Décideurs. L’objectif de prévention de la FSMA est-il important ? Comment évaluez-vous l’efficacité de vos actions de prévention ?
J.-P. S. Depuis sa création en 2011, la FSMA a pris de nombreuses initiatives pour faire évoluer constamment le régime de protection des consommateurs de services financiers. Elle a, par exemple, mis sur pied une équipe d’inspection qui va sur place dans les agences bancaires pour contrôler le respect des règles de conduite. La FSMA a également commencé à utiliser le mystery shopping comme outil de contrôle. Dans le domaine du contrôle des produits financiers, la FSMA a instauré une interdiction de commercialisation de produits structurés trop complexes. Cette initiative a été accueillie très positivement par le FMI, qui a considéré que la FSMA s’est attaquée de façon créative, par le biais d’une approche innovante, au problème de la complexité des produits structurés. En ce qui concerne la lutte contre les abus de marché, la FSMA a investi – notamment en collaboration avec d’autres autorités de contrôle étrangères - dans des outils de contrôle encore plus performants pour détecter des abus potentiels.
« Le montant le plus important payé concernant un règlement transactionnel de 8,80 M€»
Décideurs. Pensez-vous qu’une autorité européenne d’enquête en matière de délits boursiers soit une bonne idée ?

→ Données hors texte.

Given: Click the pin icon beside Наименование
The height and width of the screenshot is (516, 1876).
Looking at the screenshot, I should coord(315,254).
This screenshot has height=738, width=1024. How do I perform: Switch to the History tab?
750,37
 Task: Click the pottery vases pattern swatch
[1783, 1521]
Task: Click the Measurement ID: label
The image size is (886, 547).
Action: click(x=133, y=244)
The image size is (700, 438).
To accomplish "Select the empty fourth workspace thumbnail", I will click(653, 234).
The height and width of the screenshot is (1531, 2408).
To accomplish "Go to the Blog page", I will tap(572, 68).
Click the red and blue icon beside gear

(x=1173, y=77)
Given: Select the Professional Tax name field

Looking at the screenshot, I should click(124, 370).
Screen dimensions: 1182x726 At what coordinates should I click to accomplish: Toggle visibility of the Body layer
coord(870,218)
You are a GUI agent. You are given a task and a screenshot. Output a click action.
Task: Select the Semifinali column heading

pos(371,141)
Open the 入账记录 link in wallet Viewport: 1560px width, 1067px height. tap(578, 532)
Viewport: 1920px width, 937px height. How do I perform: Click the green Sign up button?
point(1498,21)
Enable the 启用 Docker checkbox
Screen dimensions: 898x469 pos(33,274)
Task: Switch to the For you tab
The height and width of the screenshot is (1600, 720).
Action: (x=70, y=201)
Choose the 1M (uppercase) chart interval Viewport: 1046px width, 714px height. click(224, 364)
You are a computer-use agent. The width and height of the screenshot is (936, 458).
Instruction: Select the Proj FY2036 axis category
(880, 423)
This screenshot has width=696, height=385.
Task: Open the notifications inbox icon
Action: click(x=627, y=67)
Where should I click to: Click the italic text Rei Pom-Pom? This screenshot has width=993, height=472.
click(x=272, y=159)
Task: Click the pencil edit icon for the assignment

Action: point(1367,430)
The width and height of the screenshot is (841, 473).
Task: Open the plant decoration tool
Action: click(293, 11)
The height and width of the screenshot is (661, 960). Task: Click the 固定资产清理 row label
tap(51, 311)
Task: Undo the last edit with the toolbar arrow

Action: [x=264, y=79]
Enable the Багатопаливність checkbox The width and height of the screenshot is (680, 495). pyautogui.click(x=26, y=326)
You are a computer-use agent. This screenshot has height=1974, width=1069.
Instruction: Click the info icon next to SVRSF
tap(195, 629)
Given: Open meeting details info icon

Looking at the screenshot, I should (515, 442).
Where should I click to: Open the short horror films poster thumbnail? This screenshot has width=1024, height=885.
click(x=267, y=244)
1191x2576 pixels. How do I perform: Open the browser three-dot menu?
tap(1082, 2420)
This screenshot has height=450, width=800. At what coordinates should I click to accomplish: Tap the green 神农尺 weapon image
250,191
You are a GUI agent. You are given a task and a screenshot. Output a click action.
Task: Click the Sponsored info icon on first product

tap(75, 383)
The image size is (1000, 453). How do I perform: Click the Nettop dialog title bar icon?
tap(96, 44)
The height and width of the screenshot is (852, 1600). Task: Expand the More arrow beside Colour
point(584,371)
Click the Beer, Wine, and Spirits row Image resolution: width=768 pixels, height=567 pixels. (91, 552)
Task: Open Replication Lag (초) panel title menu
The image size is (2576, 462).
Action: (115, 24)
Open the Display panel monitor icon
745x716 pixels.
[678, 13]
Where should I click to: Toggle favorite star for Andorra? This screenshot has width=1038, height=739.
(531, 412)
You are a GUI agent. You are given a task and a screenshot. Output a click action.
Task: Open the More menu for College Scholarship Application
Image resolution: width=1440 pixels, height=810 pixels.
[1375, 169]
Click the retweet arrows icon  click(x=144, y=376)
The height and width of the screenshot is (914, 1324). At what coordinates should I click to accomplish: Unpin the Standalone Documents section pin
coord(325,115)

J.-P. S. La lutte contre l’abus de marché s’organise via une collaboration déjà existante et de bonne qualité entre les autorités de contrôle nationales. Ainsi, la FSMA est signataire des accords de collaboration au sein de l’Autorité européenne des marchés financiers (European Securities and Markets Authority- ESMA) et de l’Organisation internationale des valeurs mobilières (International Organization of Securities Commissions – IOSCO). Grâce à ces accords de collaboration, les autorités de contrôle s’échangent des informations nécessaires dans le cadre des enquêtes d’abus de marché potentiel. La FSMA s’est ainsi déjà vue adresser quarante-deux demandes de coopération par des autorités compétentes étrangères en 2014, contre vingt-neuf en 2013. Il a été donné suite à toutes ces demandes dans un délai moyen de trente-quatre jours. Les devoirs en question portent souvent sur l’identification du bénéficiaire d’une opération. Ces devoirs peuvent également porter sur la collecte d’informations auprès d’un émetteur ou d’un opérateur de services de télécommunication, ou encore sur l’organisation d’auditions de personnes suspectées d’avoir commis un manquement ou de témoins. Par ailleurs, au cours de la même période, la FSMA a adressé quarante-cinq demandes de coopération à des autorités compétentes étrangères, contre trente-deux en 2013. Tenant compte de la globalisation des marchés financiers, la lutte contre les abus de marché se joue plutôt au niveau mondial qu’au niveau européen.